**Task goal:** Format every line of the records below as a numbered list, omitting all blank lines.

[Start Material to process]

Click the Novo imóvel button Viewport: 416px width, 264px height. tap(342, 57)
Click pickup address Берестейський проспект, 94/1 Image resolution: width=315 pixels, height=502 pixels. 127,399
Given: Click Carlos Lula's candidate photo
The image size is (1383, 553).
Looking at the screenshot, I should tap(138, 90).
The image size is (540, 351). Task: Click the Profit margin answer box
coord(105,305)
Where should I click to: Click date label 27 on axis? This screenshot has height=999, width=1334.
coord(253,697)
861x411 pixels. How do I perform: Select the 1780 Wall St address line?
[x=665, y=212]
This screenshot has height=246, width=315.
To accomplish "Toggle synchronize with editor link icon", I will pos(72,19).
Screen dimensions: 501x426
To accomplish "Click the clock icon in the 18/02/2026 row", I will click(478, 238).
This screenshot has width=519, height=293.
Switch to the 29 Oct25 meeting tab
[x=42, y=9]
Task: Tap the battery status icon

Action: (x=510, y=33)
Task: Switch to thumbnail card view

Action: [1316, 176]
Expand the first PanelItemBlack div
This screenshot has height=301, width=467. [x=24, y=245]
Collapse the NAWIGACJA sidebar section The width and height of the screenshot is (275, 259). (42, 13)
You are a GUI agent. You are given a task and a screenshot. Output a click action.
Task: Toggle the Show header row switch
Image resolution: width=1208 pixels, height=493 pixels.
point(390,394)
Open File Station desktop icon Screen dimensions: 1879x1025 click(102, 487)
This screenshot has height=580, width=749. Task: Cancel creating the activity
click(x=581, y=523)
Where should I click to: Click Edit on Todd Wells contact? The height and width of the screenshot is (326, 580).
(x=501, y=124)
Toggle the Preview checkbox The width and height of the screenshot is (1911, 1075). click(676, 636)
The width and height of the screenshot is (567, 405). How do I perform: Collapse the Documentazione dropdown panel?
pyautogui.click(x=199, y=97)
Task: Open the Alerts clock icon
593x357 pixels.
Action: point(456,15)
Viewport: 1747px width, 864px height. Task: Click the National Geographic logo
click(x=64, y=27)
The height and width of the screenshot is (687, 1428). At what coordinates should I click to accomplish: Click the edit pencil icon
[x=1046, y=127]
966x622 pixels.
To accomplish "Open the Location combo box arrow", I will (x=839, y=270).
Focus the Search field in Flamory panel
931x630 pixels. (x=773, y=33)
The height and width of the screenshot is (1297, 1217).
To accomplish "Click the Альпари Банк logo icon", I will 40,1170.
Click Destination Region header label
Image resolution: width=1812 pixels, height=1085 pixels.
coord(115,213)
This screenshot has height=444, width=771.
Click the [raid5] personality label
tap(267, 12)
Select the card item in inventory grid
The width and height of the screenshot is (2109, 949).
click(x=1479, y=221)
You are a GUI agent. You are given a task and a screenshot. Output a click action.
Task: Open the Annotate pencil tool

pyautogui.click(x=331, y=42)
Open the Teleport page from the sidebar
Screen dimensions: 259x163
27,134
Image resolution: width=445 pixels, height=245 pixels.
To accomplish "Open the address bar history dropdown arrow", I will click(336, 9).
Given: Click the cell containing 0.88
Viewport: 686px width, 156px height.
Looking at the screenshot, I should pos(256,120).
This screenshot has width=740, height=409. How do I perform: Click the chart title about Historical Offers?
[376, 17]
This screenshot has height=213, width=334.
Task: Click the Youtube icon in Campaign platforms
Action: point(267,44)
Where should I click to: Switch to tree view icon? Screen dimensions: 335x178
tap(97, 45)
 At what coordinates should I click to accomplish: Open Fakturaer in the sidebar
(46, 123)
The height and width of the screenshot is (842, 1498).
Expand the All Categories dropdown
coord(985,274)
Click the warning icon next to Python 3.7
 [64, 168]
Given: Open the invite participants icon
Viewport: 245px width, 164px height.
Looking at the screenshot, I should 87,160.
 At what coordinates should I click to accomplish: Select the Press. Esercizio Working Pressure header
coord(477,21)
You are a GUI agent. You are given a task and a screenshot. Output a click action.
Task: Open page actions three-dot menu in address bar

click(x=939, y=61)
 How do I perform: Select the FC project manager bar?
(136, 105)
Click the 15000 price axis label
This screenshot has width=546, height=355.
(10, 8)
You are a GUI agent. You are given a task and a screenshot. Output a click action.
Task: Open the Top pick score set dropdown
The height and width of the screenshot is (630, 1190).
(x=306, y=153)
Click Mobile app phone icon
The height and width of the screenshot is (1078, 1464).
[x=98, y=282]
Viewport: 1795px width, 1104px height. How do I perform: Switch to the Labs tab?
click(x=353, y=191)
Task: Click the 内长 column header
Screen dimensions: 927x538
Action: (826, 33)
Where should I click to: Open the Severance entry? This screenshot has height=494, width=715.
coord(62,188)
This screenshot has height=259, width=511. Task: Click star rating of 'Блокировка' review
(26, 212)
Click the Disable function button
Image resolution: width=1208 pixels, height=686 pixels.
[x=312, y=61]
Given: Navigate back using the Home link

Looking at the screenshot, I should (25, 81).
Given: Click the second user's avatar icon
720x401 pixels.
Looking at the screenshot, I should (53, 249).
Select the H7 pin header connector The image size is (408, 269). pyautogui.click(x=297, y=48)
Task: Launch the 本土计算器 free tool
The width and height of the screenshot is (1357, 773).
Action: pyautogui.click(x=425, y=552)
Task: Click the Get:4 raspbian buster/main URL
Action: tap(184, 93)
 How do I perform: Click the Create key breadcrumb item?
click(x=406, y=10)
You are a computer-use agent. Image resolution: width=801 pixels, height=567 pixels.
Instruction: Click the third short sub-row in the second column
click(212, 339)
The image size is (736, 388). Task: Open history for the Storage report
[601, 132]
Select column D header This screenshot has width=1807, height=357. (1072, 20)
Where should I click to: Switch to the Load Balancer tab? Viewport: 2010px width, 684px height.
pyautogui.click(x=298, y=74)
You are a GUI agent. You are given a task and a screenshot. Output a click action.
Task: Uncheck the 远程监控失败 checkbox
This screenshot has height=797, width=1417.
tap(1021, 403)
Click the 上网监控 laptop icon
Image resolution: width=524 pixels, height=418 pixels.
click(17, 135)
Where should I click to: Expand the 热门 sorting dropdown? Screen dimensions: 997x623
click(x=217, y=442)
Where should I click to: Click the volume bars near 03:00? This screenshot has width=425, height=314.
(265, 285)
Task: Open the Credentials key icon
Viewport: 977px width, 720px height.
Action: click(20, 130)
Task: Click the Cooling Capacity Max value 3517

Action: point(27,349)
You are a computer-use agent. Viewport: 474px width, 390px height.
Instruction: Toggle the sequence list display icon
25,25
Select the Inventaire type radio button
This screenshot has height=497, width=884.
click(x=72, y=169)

[End Material to process]

**Expected output:**
1. Click the Novo imóvel button Viewport: 416px width, 264px height. tap(342, 57)
2. Click pickup address Берестейський проспект, 94/1 Image resolution: width=315 pixels, height=502 pixels. 127,399
3. Given: Click Carlos Lula's candidate photo
4. The image size is (1383, 553).
5. Looking at the screenshot, I should tap(138, 90).
6. The image size is (540, 351). Task: Click the Profit margin answer box
7. coord(105,305)
8. Where should I click to: Click date label 27 on axis? This screenshot has height=999, width=1334.
9. coord(253,697)
10. 861x411 pixels. How do I perform: Select the 1780 Wall St address line?
11. [x=665, y=212]
12. This screenshot has height=246, width=315.
13. To accomplish "Toggle synchronize with editor link icon", I will pos(72,19).
14. Screen dimensions: 501x426
15. To accomplish "Click the clock icon in the 18/02/2026 row", I will click(478, 238).
16. This screenshot has width=519, height=293.
17. Switch to the 29 Oct25 meeting tab
18. [x=42, y=9]
19. Task: Tap the battery status icon
20. Action: (x=510, y=33)
21. Task: Switch to thumbnail card view
22. Action: [1316, 176]
23. Expand the first PanelItemBlack div
24. This screenshot has height=301, width=467. [x=24, y=245]
25. Collapse the NAWIGACJA sidebar section The width and height of the screenshot is (275, 259). (42, 13)
26. You are a GUI agent. You are given a task and a screenshot. Output a click action.
27. Task: Toggle the Show header row switch
28. Image resolution: width=1208 pixels, height=493 pixels.
29. point(390,394)
30. Open File Station desktop icon Screen dimensions: 1879x1025 click(102, 487)
31. This screenshot has height=580, width=749. Task: Cancel creating the activity
32. click(x=581, y=523)
33. Where should I click to: Click Edit on Todd Wells contact? The height and width of the screenshot is (326, 580).
34. (x=501, y=124)
35. Toggle the Preview checkbox The width and height of the screenshot is (1911, 1075). click(676, 636)
36. The width and height of the screenshot is (567, 405). How do I perform: Collapse the Documentazione dropdown panel?
37. pyautogui.click(x=199, y=97)
38. Task: Open the Alerts clock icon
39. 593x357 pixels.
40. Action: point(456,15)
41. Viewport: 1747px width, 864px height. Task: Click the National Geographic logo
42. click(x=64, y=27)
43. The height and width of the screenshot is (687, 1428). At what coordinates should I click to accomplish: Click the edit pencil icon
44. [x=1046, y=127]
45. 966x622 pixels.
46. To accomplish "Open the Location combo box arrow", I will (x=839, y=270).
47. Focus the Search field in Flamory panel
48. 931x630 pixels. (x=773, y=33)
49. The height and width of the screenshot is (1297, 1217).
50. To accomplish "Click the Альпари Банк logo icon", I will 40,1170.
51. Click Destination Region header label
52. Image resolution: width=1812 pixels, height=1085 pixels.
53. coord(115,213)
54. This screenshot has height=444, width=771.
55. Click the [raid5] personality label
56. tap(267, 12)
57. Select the card item in inventory grid
58. The width and height of the screenshot is (2109, 949).
59. click(x=1479, y=221)
60. You are a GUI agent. You are given a task and a screenshot. Output a click action.
61. Task: Open the Annotate pencil tool
62. pyautogui.click(x=331, y=42)
63. Open the Teleport page from the sidebar
64. Screen dimensions: 259x163
65. 27,134
66. Image resolution: width=445 pixels, height=245 pixels.
67. To accomplish "Open the address bar history dropdown arrow", I will click(336, 9).
68. Given: Click the cell containing 0.88
69. Viewport: 686px width, 156px height.
70. Looking at the screenshot, I should pos(256,120).
71. This screenshot has width=740, height=409. How do I perform: Click the chart title about Historical Offers?
72. [376, 17]
73. This screenshot has height=213, width=334.
74. Task: Click the Youtube icon in Campaign platforms
75. Action: point(267,44)
76. Where should I click to: Switch to tree view icon? Screen dimensions: 335x178
77. tap(97, 45)
78.  At what coordinates should I click to accomplish: Open Fakturaer in the sidebar
79. (46, 123)
80. The height and width of the screenshot is (842, 1498).
81. Expand the All Categories dropdown
82. coord(985,274)
83. Click the warning icon next to Python 3.7
84.  [64, 168]
85. Given: Open the invite participants icon
86. Viewport: 245px width, 164px height.
87. Looking at the screenshot, I should 87,160.
88.  At what coordinates should I click to accomplish: Select the Press. Esercizio Working Pressure header
89. coord(477,21)
90. You are a GUI agent. You are given a task and a screenshot. Output a click action.
91. Task: Open page actions three-dot menu in address bar
92. click(x=939, y=61)
93.  How do I perform: Select the FC project manager bar?
94. (136, 105)
95. Click the 15000 price axis label
96. This screenshot has width=546, height=355.
97. (10, 8)
98. You are a GUI agent. You are given a task and a screenshot. Output a click action.
99. Task: Open the Top pick score set dropdown
100. The height and width of the screenshot is (630, 1190).
101. (x=306, y=153)
102. Click Mobile app phone icon
103. The height and width of the screenshot is (1078, 1464).
104. [x=98, y=282]
105. Viewport: 1795px width, 1104px height. How do I perform: Switch to the Labs tab?
106. click(x=353, y=191)
107. Task: Click the 内长 column header
108. Screen dimensions: 927x538
109. Action: (826, 33)
110. Where should I click to: Open the Severance entry? This screenshot has height=494, width=715.
111. coord(62,188)
112. This screenshot has height=259, width=511. Task: Click star rating of 'Блокировка' review
113. (26, 212)
114. Click the Disable function button
115. Image resolution: width=1208 pixels, height=686 pixels.
116. [x=312, y=61]
117. Given: Navigate back using the Home link
118. Looking at the screenshot, I should (25, 81).
119. Given: Click the second user's avatar icon
120. 720x401 pixels.
121. Looking at the screenshot, I should (53, 249).
122. Select the H7 pin header connector The image size is (408, 269). pyautogui.click(x=297, y=48)
123. Task: Launch the 本土计算器 free tool
124. The width and height of the screenshot is (1357, 773).
125. Action: pyautogui.click(x=425, y=552)
126. Task: Click the Get:4 raspbian buster/main URL
127. Action: tap(184, 93)
128.  How do I perform: Click the Create key breadcrumb item?
129. click(x=406, y=10)
130. You are a computer-use agent. Image resolution: width=801 pixels, height=567 pixels.
131. Instruction: Click the third short sub-row in the second column
132. click(212, 339)
133. The image size is (736, 388). Task: Open history for the Storage report
134. [601, 132]
135. Select column D header This screenshot has width=1807, height=357. (1072, 20)
136. Where should I click to: Switch to the Load Balancer tab? Viewport: 2010px width, 684px height.
137. pyautogui.click(x=298, y=74)
138. You are a GUI agent. You are given a task and a screenshot. Output a click action.
139. Task: Uncheck the 远程监控失败 checkbox
140. This screenshot has height=797, width=1417.
141. tap(1021, 403)
142. Click the 上网监控 laptop icon
143. Image resolution: width=524 pixels, height=418 pixels.
144. click(17, 135)
145. Where should I click to: Expand the 热门 sorting dropdown? Screen dimensions: 997x623
146. click(x=217, y=442)
147. Where should I click to: Click the volume bars near 03:00? This screenshot has width=425, height=314.
148. (265, 285)
149. Task: Open the Credentials key icon
150. Viewport: 977px width, 720px height.
151. Action: click(20, 130)
152. Task: Click the Cooling Capacity Max value 3517
153. Action: point(27,349)
154. You are a computer-use agent. Viewport: 474px width, 390px height.
155. Instruction: Toggle the sequence list display icon
156. 25,25
157. Select the Inventaire type radio button
158. This screenshot has height=497, width=884.
159. click(x=72, y=169)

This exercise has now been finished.